確かに同じメチルセルロースよりも寒天を下層においたほうが良い結果ぎ得られそうです。参考にさせていただきます。

(無題) 削除/引用
No.8177-8 - 2019/08/22 (木) 13:02:38 - mon
軟寒天培地はある温度をキープするなどやや扱いずらいので、薄いアガロース培地の上にメチルセルロース培地でも良いかも。

(無題) 削除/引用
No.8177-7 - 2019/08/22 (木) 11:40:20 - 名無し
monさん、ご返信ありがとうございます。

自分なりに調べてみた結果、確かにnoble agar以外でも正常に実験を行えているものもあるようですね。本研究室にも電気泳動用のグレードが高いagarがあるため、検討してみようと思います。

(無題) 削除/引用
No.8177-6 - 2019/08/22 (木) 11:34:20 - 名無し
おおさん、ご返信ありがとうございます。

今回のプロトコルにおいて、細胞を5mLの半固形培地に播種して懸濁する際に細胞がディッシュ底面に接触していた可能性はあると思います。

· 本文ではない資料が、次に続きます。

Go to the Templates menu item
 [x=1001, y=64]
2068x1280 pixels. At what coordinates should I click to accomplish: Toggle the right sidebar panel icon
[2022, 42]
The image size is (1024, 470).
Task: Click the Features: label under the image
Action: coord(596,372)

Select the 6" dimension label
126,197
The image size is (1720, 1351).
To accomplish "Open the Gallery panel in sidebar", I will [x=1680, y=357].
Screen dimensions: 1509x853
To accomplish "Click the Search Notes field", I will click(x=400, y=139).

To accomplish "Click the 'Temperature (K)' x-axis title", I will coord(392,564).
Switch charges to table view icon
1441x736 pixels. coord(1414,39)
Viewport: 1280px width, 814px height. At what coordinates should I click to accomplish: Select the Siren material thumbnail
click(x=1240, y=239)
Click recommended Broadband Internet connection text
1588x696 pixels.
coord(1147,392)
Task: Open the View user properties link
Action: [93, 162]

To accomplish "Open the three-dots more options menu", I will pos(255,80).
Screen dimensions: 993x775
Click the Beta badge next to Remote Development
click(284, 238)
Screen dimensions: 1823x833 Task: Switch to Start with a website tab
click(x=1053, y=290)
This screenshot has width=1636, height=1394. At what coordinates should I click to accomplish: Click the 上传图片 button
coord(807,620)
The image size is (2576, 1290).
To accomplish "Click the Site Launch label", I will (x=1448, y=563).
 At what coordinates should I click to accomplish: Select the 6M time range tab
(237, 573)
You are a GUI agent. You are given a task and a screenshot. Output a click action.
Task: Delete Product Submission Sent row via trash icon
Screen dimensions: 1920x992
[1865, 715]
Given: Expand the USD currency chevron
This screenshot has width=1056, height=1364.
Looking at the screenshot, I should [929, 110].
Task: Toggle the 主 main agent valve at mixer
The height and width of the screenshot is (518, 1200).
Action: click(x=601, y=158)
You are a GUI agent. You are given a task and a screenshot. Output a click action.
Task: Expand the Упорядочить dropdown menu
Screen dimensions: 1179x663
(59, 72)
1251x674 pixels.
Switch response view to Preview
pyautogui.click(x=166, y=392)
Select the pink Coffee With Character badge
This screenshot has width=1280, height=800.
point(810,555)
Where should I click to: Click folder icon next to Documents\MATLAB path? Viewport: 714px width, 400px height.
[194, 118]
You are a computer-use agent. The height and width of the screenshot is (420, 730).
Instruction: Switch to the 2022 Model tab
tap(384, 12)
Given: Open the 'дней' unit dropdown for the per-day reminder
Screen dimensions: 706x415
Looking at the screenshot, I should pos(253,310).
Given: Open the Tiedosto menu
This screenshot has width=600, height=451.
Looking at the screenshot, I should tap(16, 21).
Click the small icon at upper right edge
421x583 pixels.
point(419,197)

現在、5mLでは培地層の厚みがなく、細胞がdishに付着しやすいのではないかと考え、15mLほどに培地層を増やして培養を行っています。これでも改善されなかった場合、おおさんが仰るように高粘度のメチルセルロース層をひいてみることを検討してみようと思います。

(無題) 削除/引用
No.8177-5 - 2019/08/22 (木) 06:08:14 - mon
>noble agarが高価な物
DNA電気泳動用のアガロースを使っていた先輩がいました。
ただしグレードによるかもしれません。低電気浸透度標品だったかもしれません。

(無題) 削除/引用
No.8177-4 - 2019/08/22 (木) 02:41:03 - おお
たまたま底の方にあった細胞がディッシュについて増えた可能性はないでしょうか?
実際にやっているかどうかはわかりませんが、少し濃い目のメチルセルロース含有培地をひいてその上に細胞をけんだくしたメチルセルロース含有培地をのせてやるとどうでしょうか。

(無題) 削除/引用
No.8177-3 - 2019/08/21 (水) 18:58:28 - 名無し
Mさん、ご返信ありがとうございます。
ソフトアガーを用いた方法も初めに検討したのですが、noble agarが高価な物であったため、先に比較的安価で操作も単純なメチルセルロースによるコロニーアッセイを試した次第です。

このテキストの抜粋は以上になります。